How about starting a political party of fascists? Not the most obvious course of action to many people, but Little Malcolm was not your obvious kind of film. It was an adaptation of David Halliwell's sixties theatrical play, dealing with the attitudes to fascism and how one man's target for lampoonery can be another man's corrosive and dangerous ideology. Not that it would have you rolling around on the floor, as what humour there was turned out rather bitter and awkward, as was fitting its characters, but this was not as difficult a play as might have seemed on the surface.

Five years before Monty Python's Life of Brian, here was George Harrison flexing his cinematic muscles as producer and essentially financial backer to the production, presumably because the subject matter appealled to him, being fond of material out of the norm, even challenging to some extent, in his cinema.

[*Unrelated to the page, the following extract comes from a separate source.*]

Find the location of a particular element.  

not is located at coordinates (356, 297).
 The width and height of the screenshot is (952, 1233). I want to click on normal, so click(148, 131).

Thus while Little Malcolm was not exactly visually arresting, being shot mainly on some of the dingiest locations the filmmakers could have found with pokey bedsits and chilly wasteground its speciality (a fall of snow only adds to the bleakness of the imagery), it was more in its thoughts that it went for the confrontational.

The cast, it had to be said, were notably overage to be playing young art students, evidently hired for their thespian skills over their physical qualities, which paid off to an extent, as you quickly forget about their appearance and become intrigued by where the plot is going. Much of the first half is made up of the plans to kidnap and humiliate, perhaps even murder, the tutor who Malcolm feels affronted by, and resembles a more serious predecessor to groundbreaking eighties sitcom The Young Ones, complete with lightly surreal episodes and humour drawn from the clash of character, especially between Malcolm and hanger-on Nipple (David Warner) who remains sceptical but is too much of an oddball to want to hang around with anyone else.

During this half we get scenes of the four members of this would-be vital political force arseing about, but there's another character who is even more sceptical than Nipple, and she's the girl who initially wishes to be romantically involved with Malcolm until she sees through his supposedly charismatic, actually morally barren posturing. Ann (Rosalind Ayres) only really has two scenes of any great significance, but she both brings out the point that ideological bully boys can be both ridiculed and sneered at, but also can turn nasty, even violent, when they outnumber their more reasonable and lucid opponents. It's this dichotomy between making fun of the extreme right wing and recognising that it is not something to be entertained that creates the tension, and if there's no way the film version escapes its theatrical origins, it was a valuable record of a play that could have easily been forgotten - although the film wasn't exactly a blockbuster, far from it. Music by Stanley Myers.